Thursday’s vote to establish procedures for the inquiry demonstrates this. Every Democrat save two voted for the resolution. They were joined by Representative Justin Amash of Michigan, a conservative libertarian drummed out of the GOP for his criticism of Trump earlier this year. Every Republican voted against it. (Four members, three Republicans and one Democrat, did not vote.)

The witnesses who have already spoken to House investigators show the divide even more sharply. The testimony has been extremely damning: The question at this point is not whether Trump acted inappropriately, or whether he was involved, but whether it was bad enough to impeach.

Those witnesses have been a mix of career civil servants and political appointees. One after another, the civil servants have spoken out about how shocked and appalled they were by Trump’s attempts to extract quid pro quos from Ukraine’s president, to get him to intervene in American elections, and to hold up military aid appropriated by Congress. This includes Bill Taylor, who was appointed by Secretary of State Mike Pompeo but who spent his career in the Foreign Service, and Fiona Hill, who was appointed to Trump’s National Security Council but who was never ideologically or personally close to him.

The political appointees who have testified, especially Ambassador Gordon Sondland, have told a substantially similar story. Democrats have questioned Sondland’s testimony and suggested he may have perjured himself, but the account he offered was damaging to the president, showing the ways Trump’s lawyer Rudy Giuliani meddled in Ukraine policy and the president solicited aid—even if the president insisted it not be called a quid pro quo.

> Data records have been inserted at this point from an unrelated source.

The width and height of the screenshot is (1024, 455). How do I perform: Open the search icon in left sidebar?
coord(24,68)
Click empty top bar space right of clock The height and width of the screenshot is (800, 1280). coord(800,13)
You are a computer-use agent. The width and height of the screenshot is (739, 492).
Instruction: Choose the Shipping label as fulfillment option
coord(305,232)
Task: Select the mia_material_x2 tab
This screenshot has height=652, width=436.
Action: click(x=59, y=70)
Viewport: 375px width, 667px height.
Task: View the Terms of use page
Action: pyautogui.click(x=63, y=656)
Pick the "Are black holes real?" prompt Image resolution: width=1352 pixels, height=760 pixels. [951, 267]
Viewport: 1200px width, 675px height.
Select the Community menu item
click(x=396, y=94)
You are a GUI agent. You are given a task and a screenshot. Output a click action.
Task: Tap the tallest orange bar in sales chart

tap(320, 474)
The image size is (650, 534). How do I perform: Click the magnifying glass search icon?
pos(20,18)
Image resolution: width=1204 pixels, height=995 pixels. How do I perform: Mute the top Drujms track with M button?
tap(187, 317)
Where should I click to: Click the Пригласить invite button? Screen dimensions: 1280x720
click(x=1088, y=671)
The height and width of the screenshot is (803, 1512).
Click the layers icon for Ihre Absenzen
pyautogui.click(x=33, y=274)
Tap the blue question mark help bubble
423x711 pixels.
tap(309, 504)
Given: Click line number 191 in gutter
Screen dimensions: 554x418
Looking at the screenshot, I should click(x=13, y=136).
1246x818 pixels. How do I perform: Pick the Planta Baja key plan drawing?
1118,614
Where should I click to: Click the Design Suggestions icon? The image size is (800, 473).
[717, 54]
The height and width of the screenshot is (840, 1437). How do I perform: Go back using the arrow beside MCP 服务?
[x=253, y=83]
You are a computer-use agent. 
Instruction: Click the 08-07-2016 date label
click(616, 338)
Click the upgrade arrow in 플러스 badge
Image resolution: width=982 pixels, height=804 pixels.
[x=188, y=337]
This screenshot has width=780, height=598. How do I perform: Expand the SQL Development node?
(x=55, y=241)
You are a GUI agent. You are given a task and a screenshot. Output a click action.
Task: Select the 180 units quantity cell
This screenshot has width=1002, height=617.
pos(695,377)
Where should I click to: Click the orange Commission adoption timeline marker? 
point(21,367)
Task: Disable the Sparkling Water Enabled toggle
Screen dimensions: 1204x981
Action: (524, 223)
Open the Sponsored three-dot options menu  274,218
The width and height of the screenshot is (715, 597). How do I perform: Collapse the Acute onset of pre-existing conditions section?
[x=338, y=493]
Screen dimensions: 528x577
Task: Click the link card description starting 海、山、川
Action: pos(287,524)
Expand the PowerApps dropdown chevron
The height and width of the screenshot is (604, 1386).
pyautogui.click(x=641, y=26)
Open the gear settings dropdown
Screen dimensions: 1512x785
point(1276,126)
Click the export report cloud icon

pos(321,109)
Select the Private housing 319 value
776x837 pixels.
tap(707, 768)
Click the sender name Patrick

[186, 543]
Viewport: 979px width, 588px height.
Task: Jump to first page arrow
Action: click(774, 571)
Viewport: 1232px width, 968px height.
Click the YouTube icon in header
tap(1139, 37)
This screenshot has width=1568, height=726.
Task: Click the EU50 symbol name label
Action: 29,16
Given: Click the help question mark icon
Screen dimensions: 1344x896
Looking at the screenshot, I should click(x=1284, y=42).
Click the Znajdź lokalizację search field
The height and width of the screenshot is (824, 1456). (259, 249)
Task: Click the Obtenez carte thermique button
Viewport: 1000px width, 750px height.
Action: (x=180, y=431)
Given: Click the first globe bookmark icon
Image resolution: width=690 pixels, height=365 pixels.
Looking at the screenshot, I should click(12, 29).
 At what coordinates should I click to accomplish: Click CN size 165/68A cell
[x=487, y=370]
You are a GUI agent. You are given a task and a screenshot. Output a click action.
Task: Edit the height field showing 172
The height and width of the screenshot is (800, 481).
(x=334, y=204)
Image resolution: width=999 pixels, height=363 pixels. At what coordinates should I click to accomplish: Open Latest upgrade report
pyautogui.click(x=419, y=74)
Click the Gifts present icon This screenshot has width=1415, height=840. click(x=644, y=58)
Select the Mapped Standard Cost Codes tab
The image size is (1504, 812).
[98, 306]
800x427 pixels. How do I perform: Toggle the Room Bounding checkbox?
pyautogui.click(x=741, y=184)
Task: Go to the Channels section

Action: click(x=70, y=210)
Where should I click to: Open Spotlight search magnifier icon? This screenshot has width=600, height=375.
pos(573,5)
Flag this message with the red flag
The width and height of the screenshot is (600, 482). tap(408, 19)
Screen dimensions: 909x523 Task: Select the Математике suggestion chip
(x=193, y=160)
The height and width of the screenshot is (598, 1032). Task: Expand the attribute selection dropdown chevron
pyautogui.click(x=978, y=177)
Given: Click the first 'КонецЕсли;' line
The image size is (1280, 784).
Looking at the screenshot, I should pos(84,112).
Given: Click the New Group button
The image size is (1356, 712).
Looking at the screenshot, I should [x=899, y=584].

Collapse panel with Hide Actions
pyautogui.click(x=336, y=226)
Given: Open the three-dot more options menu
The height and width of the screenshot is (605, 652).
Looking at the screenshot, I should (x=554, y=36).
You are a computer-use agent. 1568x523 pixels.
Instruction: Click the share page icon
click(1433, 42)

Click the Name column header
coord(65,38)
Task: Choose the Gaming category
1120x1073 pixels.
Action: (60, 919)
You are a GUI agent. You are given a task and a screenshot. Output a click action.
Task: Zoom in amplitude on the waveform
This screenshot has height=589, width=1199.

Yet no Trump insider has shown any kind of public moral revulsion at Trump’s actions. Consider John Bolton, the former national security adviser. Bolton, by all accounts offered so far, was appalled by the administration’s behavior toward Ukraine. “I am not part of whatever drug deal Sondland and [Mick] Mulvaney are cooking up,” Bolton said, according to Hill. (It’s now apparent that Trump was deeply involved, too.)

But Bolton hasn’t so far been willing to publicly air his revulsion. On Wednesday, House Democrats called Bolton to testify. His lawyer announced that Bolton wouldn’t voluntarily testify; it’s not clear how he’d respond to a subpoena either, and his former deputy Charles Kupperman, who shares the same lawyer, has gone to court to seek guidance on whether he must appear.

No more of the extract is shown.